Similarly, we reported that the prevalence of integrated form of PAPI-1 was 33.9%. This rate was the highest among patients with burn infection (39.5%), followed by ocular (21%), otitis media (21%), and cystic fibrosis (18.5%) infections. Interestingly, all isolates positive for pKLC102 in the current study were also shown to carry PAPI-1 (in 70.5% of the isolates) and this association was more frequently detected among eye and burn isolates (Table 4).
Furthermore, as our results revealed, the association of pilS2 gene with PAPI-1 and pKLC102 was found predominantly in P. aeruginosa isolates from burn (pKLC102+, chromosomal PAPI1+, plasmid PAPI1+, and pilS2+ genotype) and eye infection (pKLC102+, chromosomal PAPI1, plasmid PAPI1+, and pilS2+ genotype) (Table 4); taken together, in 70.8% of the isolates, the association was established and in 9.8% of the isolates pilS2 gene was only associated with PAPI-1 (chromosomal PAPI-1).
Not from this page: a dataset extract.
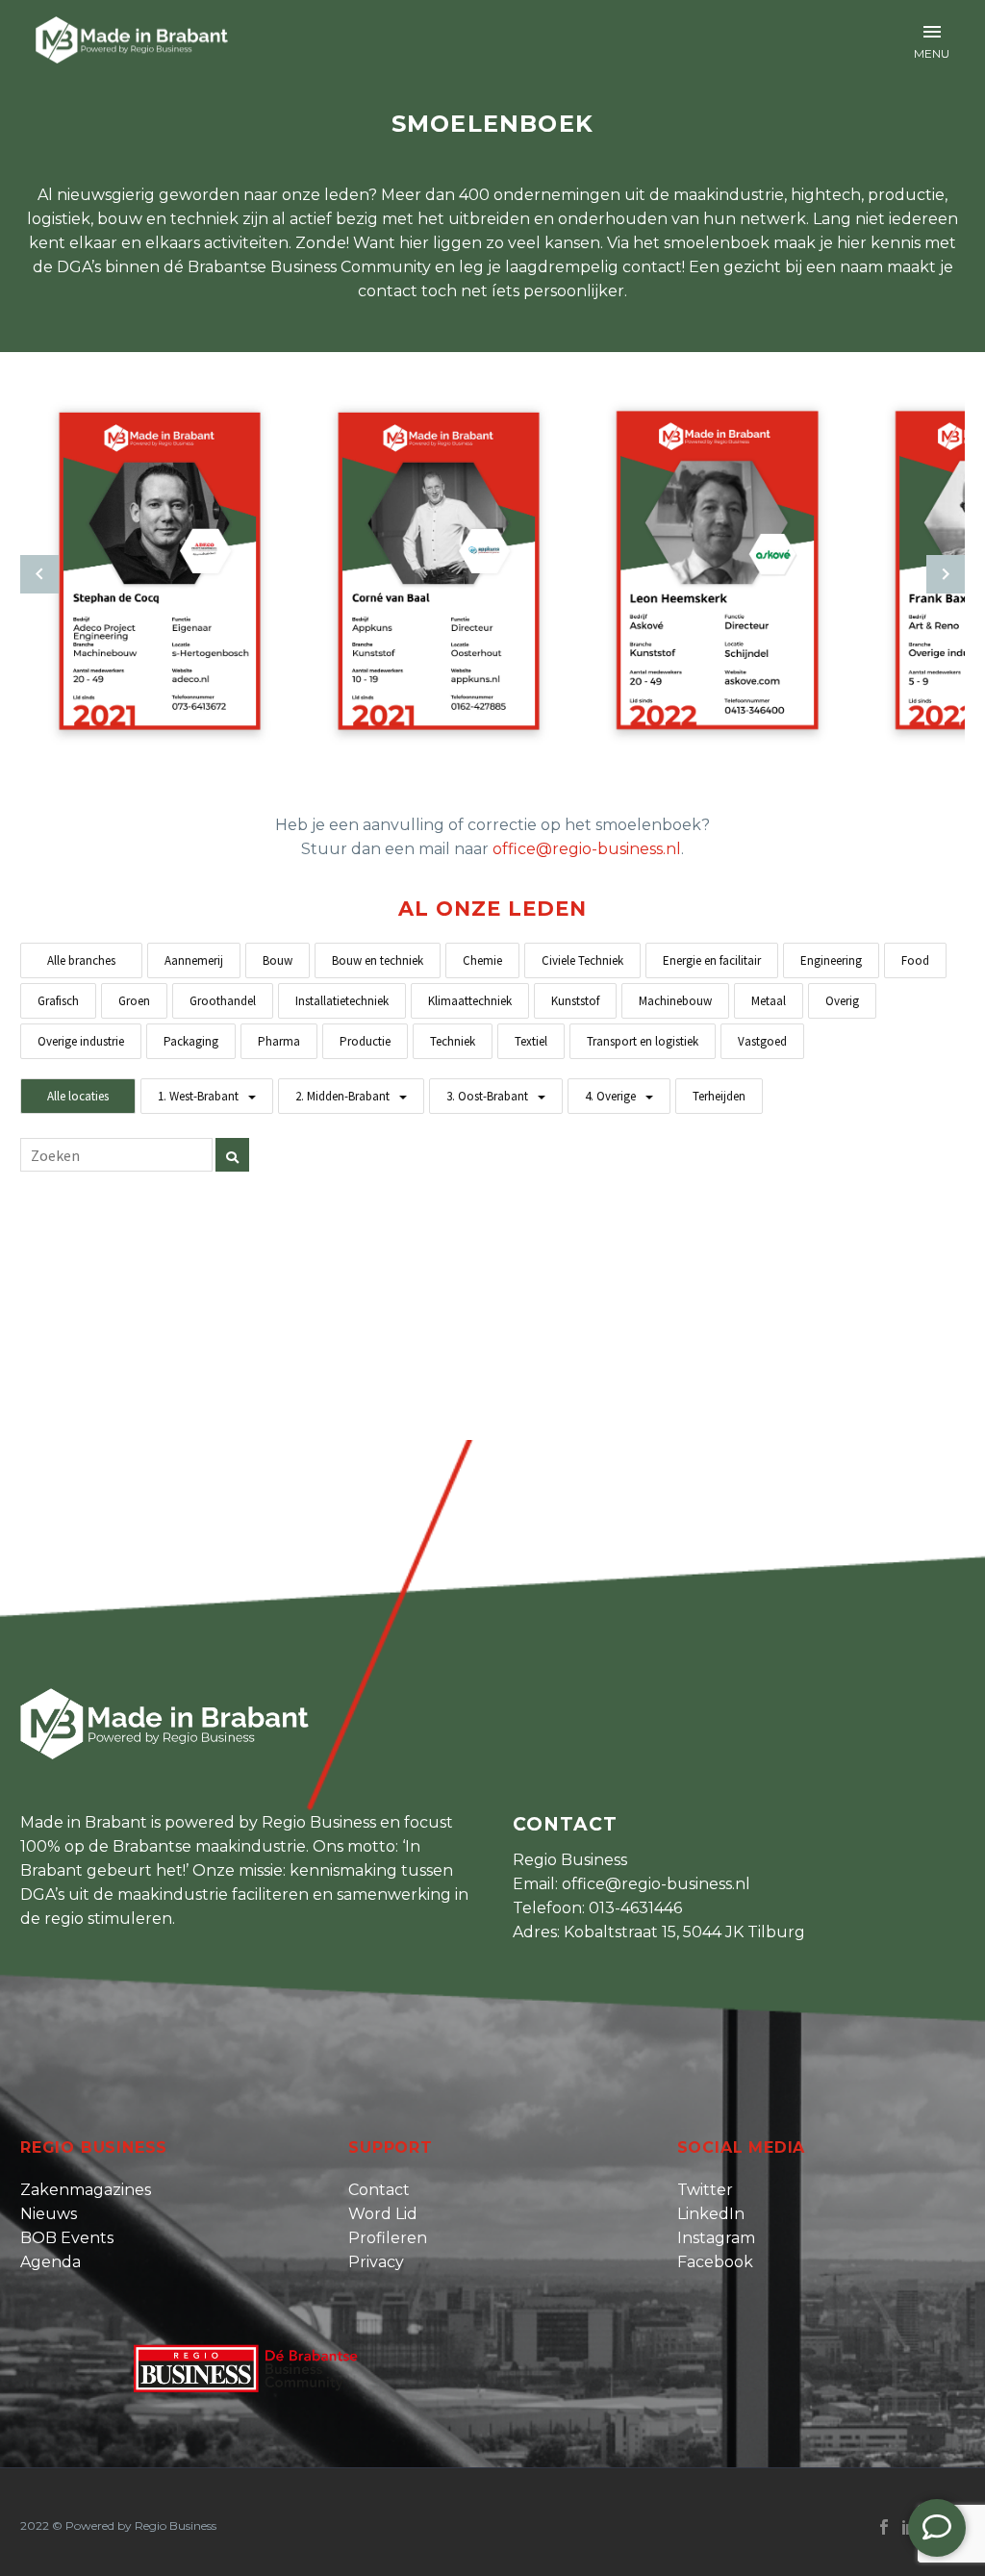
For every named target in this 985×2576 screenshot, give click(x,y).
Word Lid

In this study, we found that the majority of the isolates may be susceptible to transfer this significant island and the related element pKLC102 into recipient isolates lacking the island owing to high association of the PilS2 pilus with the islands in the studied strains, which may affect the pathogenesis of these isolates.
Moreover, based on this data, it is anticipated that strains isolated from burn and eye with the highest rate of PilS2, PAPI-1, and pKLC102 association have a high level of antibiotic resistance and a higher potential of biofilm formation. Regarding this, more investigations are needed to evaluate the frequency of PilS2, PAPI-1, and pKLC102 and its association with antibiotic-resistance properties and biofilm synthesis in P. aeruginosa isolates from Iran.
We would like to thank the Department of Microbiology, Faculty of Medicine, Shahid Beheshti University of Medical Sciences for their cooperation. Our appreciation goes to the Vice Chancellor for Research Affairs, Shahid Beheshti University of Medical Sciences, Tehran, Iran, and the Tropical and Infectious Diseases Research Center of the university for their financial and executive support.
The authors report no conflicts of interest in this work.